Let’s take the following data:
import pandas as pd
data = pd.DataFrame({
"A": [1, 4, 6, 3, 6],
"B": [6, 3, 6, 2, 5],
"x": [1, 2, 3, 4, 5],
"t": [2022, 2022, 2022, 2023, 2023]
})
And assume that
- We want to display columns “A” and “B” on a separate y axis, bars for “A” and line for “B”
- Using “x” as X axis
- Such that we have one graph per year (column “t”)
We can check the two first objectives with the following code:
base = alt.Chart(data).encode(x="x:O")
chart_left = base.encode(y="A:Q").mark_bar()
chart_right = base.encode(y="B:Q").mark_line(color="orange")
chart = (chart_left + chart_right).resolve_scale(y="independent")

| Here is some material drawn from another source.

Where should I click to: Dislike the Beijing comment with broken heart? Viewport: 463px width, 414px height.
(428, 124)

But that won’t produce one chart per year (cf figure above). To do that, we’d like to write:
chart = chart.facet("t:O")
Unfortunately, that won’t work because you are trying to facet a layered chart.

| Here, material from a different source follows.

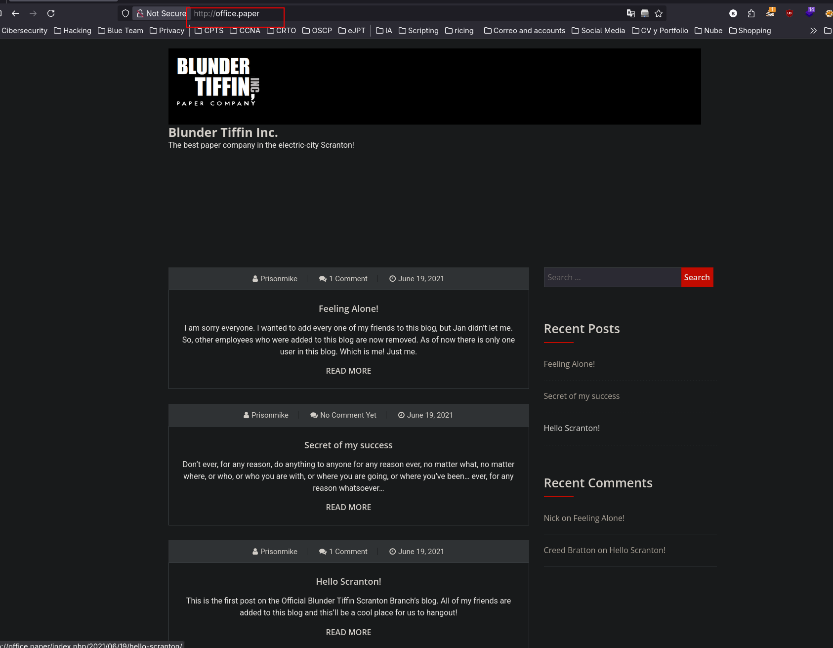833x648 pixels.
Task: Open the uBlock Origin extension
Action: click(790, 13)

To tackle the issue, you could iterate over the unique values of the column “t” to create one chart per value of “t”, and apply the reduce function from the functools package to build the horizontal layout:
from functools import reduce
charts = []
for value in data.t.unique():
charts.append(chart.transform_filter(alt.datum.t == value))
final_chart = reduce(lambda c1, c2: c1 | c2, charts)
or, in a more Altair way:
final_chart = alt.concat(*[
chart.transform_filter(alt.datum.t == value)
for value in data.t.unique()])
Not so hard, right? Things get more complex though, when you need to have N rows and M columns. Nonetheless, the logic remains the same as you would build a list of lists of charts, that you would reduce twice to build a grid.
Conclusion
In this article, you could see how to manage layout effectively by using concatenation and layering, and how to apply conditional fields or static values.
We could see the limits of the facet operation, and how to overcome it.